Nations the world over have recognised the value of sport and recreation in building healthy communities. They also know that when it comes to the Olympic Games, they need to invest in their best athletes. The financial commitment certainly paid off for China and Britain, but was equally evident in the performances of the dozens of other countries and territories that garnered medals. Olympic success brings pride for society and that in turn helps to engender a sporting spirit and desire.
The process must be rooted in staunch government support. Policies have to ensure that our elite athletes have the facilities, training and backing to enable them to thrive. Our lack of Games medals indicates that at present, they are treading water. Top 10 performances were achieved by our windsurfers only because they had the resources to train overseas.
Fortunately, the government has promised generous support for the redevelopment of the Hong Kong Sports Institute. The holding of Olympic equestrian and paralympic events here forced a scattering of the institute's facilities. Under a proposed HK$1.8 billion revamp, state-of-the-art facilities for 11 chosen sports should be in place in 2011. But that is just a start: Our hundreds of elite athletes also need top-level coaching and sustainable financial backing to ensure that they can reach the top echelons of their chosen sports.
Olympics chef de mission Victor Hui Chun-fui said on Sunday that standards needed to be raised and he would submit a report to the government to determine what support could be given. Secretary for Home Affairs Tsang Tak-sing said such a plan would be studied, but there could be no promise of extra funding. Finance is only part of building a better sporting culture though; we need a government committed to sport, recreation and fitness.

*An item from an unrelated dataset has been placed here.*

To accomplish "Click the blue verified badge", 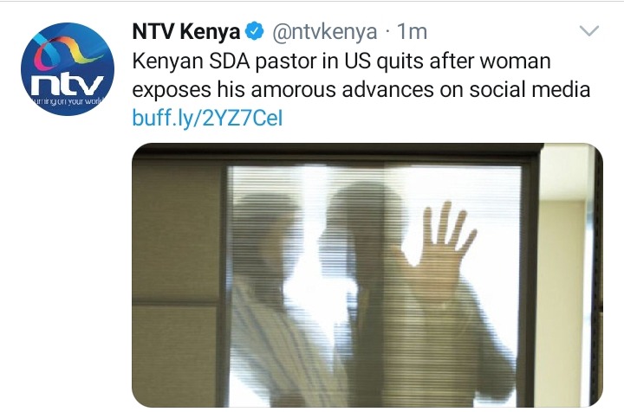I will (x=254, y=31).
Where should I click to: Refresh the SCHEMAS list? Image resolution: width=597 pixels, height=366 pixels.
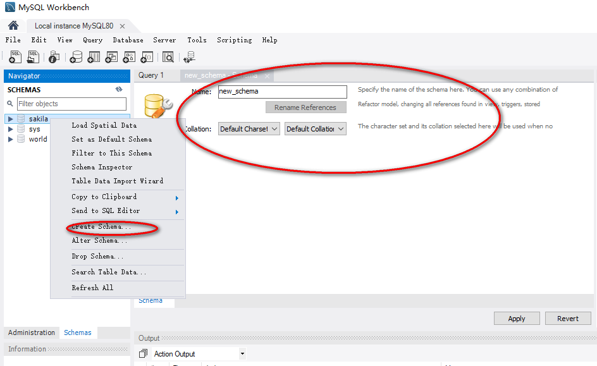(x=119, y=89)
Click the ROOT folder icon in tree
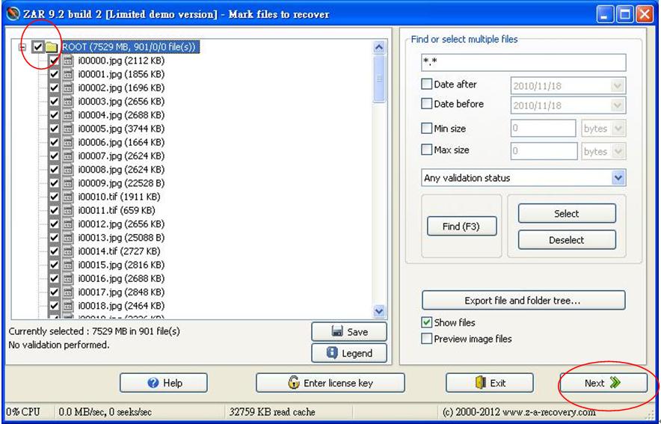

Land has to be set aside and more sports halls and courts built. Demand for sport is growing, but the facilities are overcrowded and inadequate. Schools should explore making their facilities available for public use. Hang Seng Bank, which has a cash incentive programme for our Olympic athletes, is one of a small number of businesses that sponsor elite sportsmen. More companies should be encouraged to look at wider involvement in sport through sponsorship and scholarships.
Other governments are pouring resources into sports and winning Olympic medals as a result. Hong Kong is being left behind. Authorities need to take the lead and spearhead top-level support for our elite athletes. Through this help, with corporate backing, Hong Kong has a good chance of returning to the Olympics medal table. But this is only part of the overall strategy. Greater dedication to sport and recreation will improve the population's health and fitness.